§ Your instructions:
Write the next part of the reflection on pain and hospitality given below, starting right after its last sentence.

§ Document section:
+++

On Pain

I’ve cried tonight but it’s from onion cutting, not from sadness.  Pain has been on my mind these last two weeks, however, and it’s appropriate to reflect while the tiny potatoes I’ve bought for dinner roast in the oven.  Tonight’s my night off this week and I could have taken myself out for dinner, but instead, inspired by my recent reading on spirituality and hospitality, I’ve decided to be my own guest, and to open a bottle of  Leth Roter Veltliner and cook for myself.

Not necessarily an opening on pain, but this reflection is about pain and hospitality, and how we accept pain in our lives, and dwell with it, with some deep faith that eventually, like any house guest, it will be on its way.

A couple of weeks ago, I went down to Brooklyn to be with a friend as she began the process of celebration and grief that accompanies the death of a family member.  Her father had passed away only three weeks earlier; here she was, emanating both sadness and unbelievable strength.   She sought refuge in her daily spiritual practice, which helped her unfurl her emotions and understand the part of life that is death.

+++

§ Provided material:
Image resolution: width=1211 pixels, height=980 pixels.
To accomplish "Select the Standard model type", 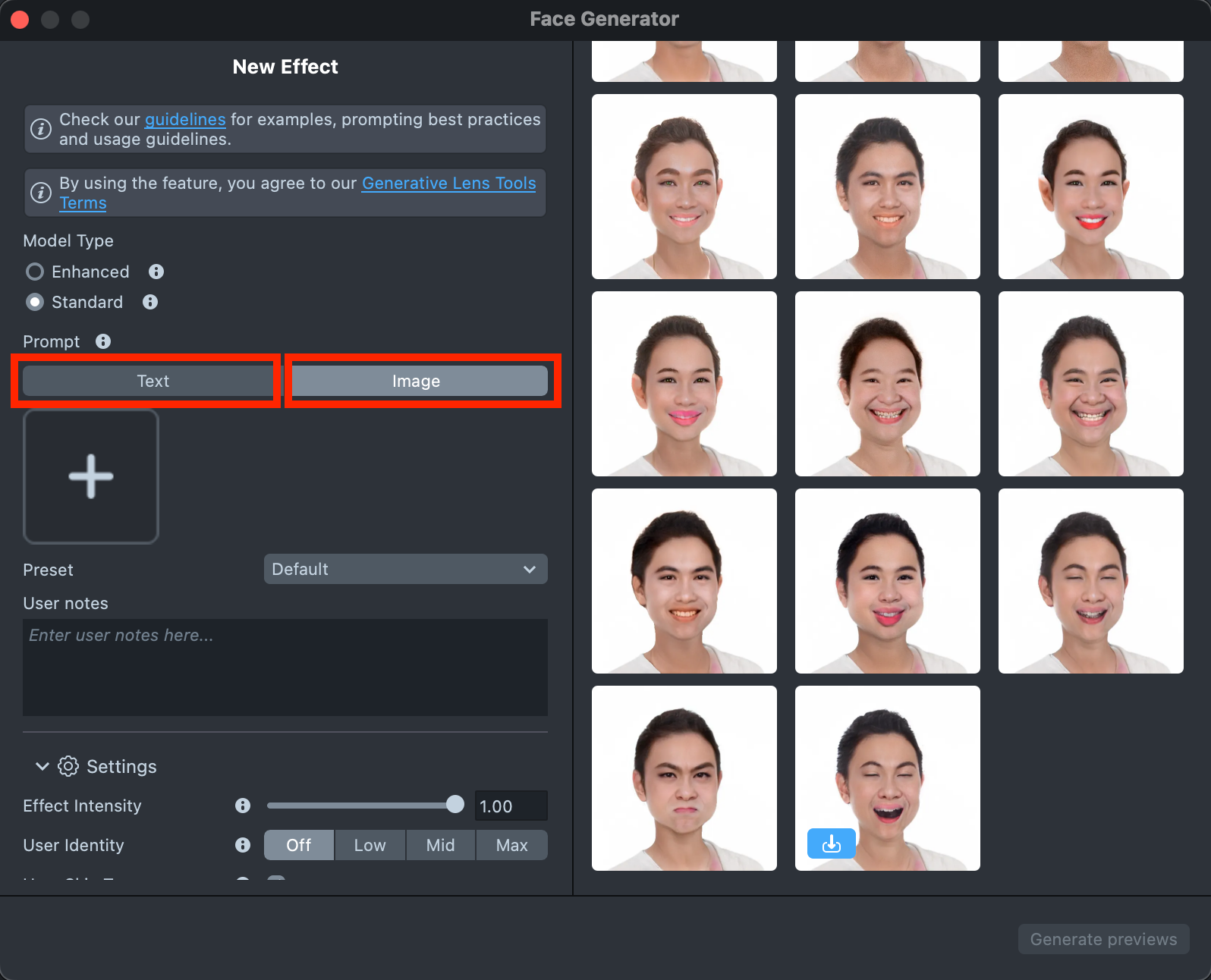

+++

§ Expected answer:
I was clearly the her guest, but so was pain, and she welcomed us both and made space for us.  We walked around Bed Stuy, we fried chicken and baked macaroni and cheese.  There weren’t grand ceremonies or major events, but there was healing happening, and that pain and I were honored guests and she was able to be a host, I think, provided grounding for that healing.

As the lines for teachers and students are always reversible, so are the roles of guest and host as we nurture each other through pain.  The bar is a place where we go when in pain.  Someone I respect tremendously described this seeking out of our people in the torrent of sadness.  Bar tenders the world over have, I imagine, witnessed pain walk in their doors and sit beside their guests.  The best bartenders help make space for humans and our rags of feeling, pour the right drink — hopefully not as a bullet to obliterate experience — but as a gentle salve that becomes a part of the healing process.

The lesson for me is that hosting pain is an equal opportunity venture.  It’s not something to shirk from or of which to be skittish.  It’s not necessarily glamourous.  It can, however, be a profoundly transformative act we do with each other.  A time to practice hospitality, not as some saccharine, jovial, expression of entertaining, but as the way we look after each other and express care, even in the darker moments.